Lucrèce sent ses doigts timides effleurer son épiderme. Penser sentir ou sentir vraiment stimule exactement les mêmes zones dans son cerveau. Ensuite son invité la déshabille très lentement, dévoilant ses dessous en dentelle bleu marine.
69.
Elle montra ses fesses rendues écarlates par le désir. Ses glandes sudoripares lâchèrent un cocktail de phéromones sexuelles aux relents opiacés.
Freud renifla en direction de la femelle, il la regarda. Celle-ci se dandinait et couinait, conviant ce jeune mâle à des ébats prometteurs.
70.
Très lentement, il saupoudre son corps de petits baisers en lui murmurant des « je t'aime » dans le pavillon de l'oreille.
71.
Freud regardait la femelle souris qui adoptait maintenant des positions suggestives. Il agita ses oreilles rondes et son museau proéminent capable de déceler les phéromones. Les moustaches frémirent.
Je ne sais pas ce que c'est mais c'est intéressant, se dit Freud.
Il repéra au fond de l'autre passage le levier.

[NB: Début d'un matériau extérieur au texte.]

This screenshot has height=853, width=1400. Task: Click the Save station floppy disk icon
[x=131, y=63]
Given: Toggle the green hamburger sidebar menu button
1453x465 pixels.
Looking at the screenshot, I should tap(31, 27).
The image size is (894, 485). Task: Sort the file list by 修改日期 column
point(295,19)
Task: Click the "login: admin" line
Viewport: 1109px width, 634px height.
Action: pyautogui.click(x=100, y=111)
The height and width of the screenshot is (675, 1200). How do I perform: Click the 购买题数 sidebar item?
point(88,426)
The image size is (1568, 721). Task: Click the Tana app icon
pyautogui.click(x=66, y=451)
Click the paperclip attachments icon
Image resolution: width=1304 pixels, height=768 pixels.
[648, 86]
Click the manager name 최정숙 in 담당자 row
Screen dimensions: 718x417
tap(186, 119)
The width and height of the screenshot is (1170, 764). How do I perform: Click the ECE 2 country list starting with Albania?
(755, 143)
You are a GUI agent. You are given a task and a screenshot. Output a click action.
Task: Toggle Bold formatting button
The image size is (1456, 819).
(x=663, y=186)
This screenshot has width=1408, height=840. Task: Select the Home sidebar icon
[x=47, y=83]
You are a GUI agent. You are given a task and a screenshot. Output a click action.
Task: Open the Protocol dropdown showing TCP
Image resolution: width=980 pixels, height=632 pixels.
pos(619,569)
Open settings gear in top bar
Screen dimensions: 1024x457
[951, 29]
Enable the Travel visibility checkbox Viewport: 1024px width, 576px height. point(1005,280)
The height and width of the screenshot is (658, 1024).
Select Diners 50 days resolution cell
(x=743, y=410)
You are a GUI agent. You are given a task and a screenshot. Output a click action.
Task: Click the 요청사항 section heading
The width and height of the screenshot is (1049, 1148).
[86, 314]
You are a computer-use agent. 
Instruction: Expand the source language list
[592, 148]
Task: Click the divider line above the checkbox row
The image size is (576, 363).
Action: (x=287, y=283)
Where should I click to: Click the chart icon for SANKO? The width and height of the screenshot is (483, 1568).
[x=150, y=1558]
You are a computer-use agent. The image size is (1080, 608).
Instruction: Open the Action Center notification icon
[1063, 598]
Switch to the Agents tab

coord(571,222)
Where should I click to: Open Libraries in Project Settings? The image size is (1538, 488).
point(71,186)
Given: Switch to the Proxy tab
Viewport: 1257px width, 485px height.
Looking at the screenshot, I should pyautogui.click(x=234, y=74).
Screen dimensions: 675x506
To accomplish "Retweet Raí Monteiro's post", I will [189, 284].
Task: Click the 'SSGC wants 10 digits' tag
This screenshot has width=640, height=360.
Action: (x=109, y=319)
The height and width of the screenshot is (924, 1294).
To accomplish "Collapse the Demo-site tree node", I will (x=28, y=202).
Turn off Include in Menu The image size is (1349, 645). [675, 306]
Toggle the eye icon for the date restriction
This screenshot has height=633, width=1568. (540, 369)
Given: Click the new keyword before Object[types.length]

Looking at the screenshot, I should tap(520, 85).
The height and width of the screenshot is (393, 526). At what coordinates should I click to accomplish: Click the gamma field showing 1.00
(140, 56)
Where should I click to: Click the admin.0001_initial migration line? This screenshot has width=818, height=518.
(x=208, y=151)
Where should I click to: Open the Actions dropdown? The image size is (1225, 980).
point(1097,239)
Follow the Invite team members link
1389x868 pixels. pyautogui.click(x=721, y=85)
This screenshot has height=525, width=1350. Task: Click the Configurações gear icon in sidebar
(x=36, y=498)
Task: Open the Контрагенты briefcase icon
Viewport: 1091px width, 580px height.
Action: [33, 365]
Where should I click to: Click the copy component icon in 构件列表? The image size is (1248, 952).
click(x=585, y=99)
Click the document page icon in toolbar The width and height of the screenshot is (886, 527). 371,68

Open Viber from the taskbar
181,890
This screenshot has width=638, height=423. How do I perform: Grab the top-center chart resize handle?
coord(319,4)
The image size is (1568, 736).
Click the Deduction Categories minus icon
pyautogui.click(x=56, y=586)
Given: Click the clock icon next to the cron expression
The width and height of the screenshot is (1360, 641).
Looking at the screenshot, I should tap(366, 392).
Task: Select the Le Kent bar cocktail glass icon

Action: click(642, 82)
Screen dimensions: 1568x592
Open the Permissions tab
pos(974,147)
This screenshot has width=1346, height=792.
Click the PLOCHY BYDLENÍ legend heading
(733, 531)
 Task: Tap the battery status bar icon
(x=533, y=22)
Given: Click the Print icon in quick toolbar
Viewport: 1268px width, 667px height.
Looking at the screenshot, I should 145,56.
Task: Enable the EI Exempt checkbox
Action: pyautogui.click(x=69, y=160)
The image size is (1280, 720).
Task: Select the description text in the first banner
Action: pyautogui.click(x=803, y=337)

Quant à ça, ça a l'air encore plus intéressant.
72.
Alors qu'elle est nue, son invité soulève la couette et ils s'y blottissent tous deux comme sous une hutte. Ses caresses se concentrent sur ses zones érogènes, ni trop vite ni trop lentement. Elle l'embrasse goulûment, le déshabille rapidement et se serre fort contre son corps. Elle sent sa chair palpiter contre la sienne.
73.
Freud n'hésita pas une fraction de seconde et fonça vers le levier. La femelle, furieuse, lui lança des invectives en langage souris. Mais Freud n'en eut cure. Pour lui, rien n'égalait l'intérêt qu'il portait au levier.
74.
Elle observe son invité et le juge un peu niais. Elle réfléchit.
Mmmhh... Non, ce genre de gentil toutou, ça me lassera vite.
Aussitôt il disparaît.
Alors qu'est-ce qu'il me faut? Un réalisateur de cinéma. Quelqu'un qui invente des mises en scène pour me surprendre. J'aurais l'impression d'être dans un film ou dans un roman dont je serais l'héroïne.
Elle fait apparaître un metteur en scène qui aussitôt instaure un décor, des lumières, des costumes. Les dialogues deviennent plus subtils, les gestes sont chorégraphiés. A nouveau des amants nus sur son lit. Quelques bougies, de l'encens, la musique souligne chaque événement. Avec les miroirs que le metteur en scène dispose instantanément, Lucrèce profite de plusieurs angles de vue sur elle-même et son partenaire.
Bof. Il finira par me lasser aussi.
Soudain elle constate que les hommes ne sont décidément pas à sa hauteur.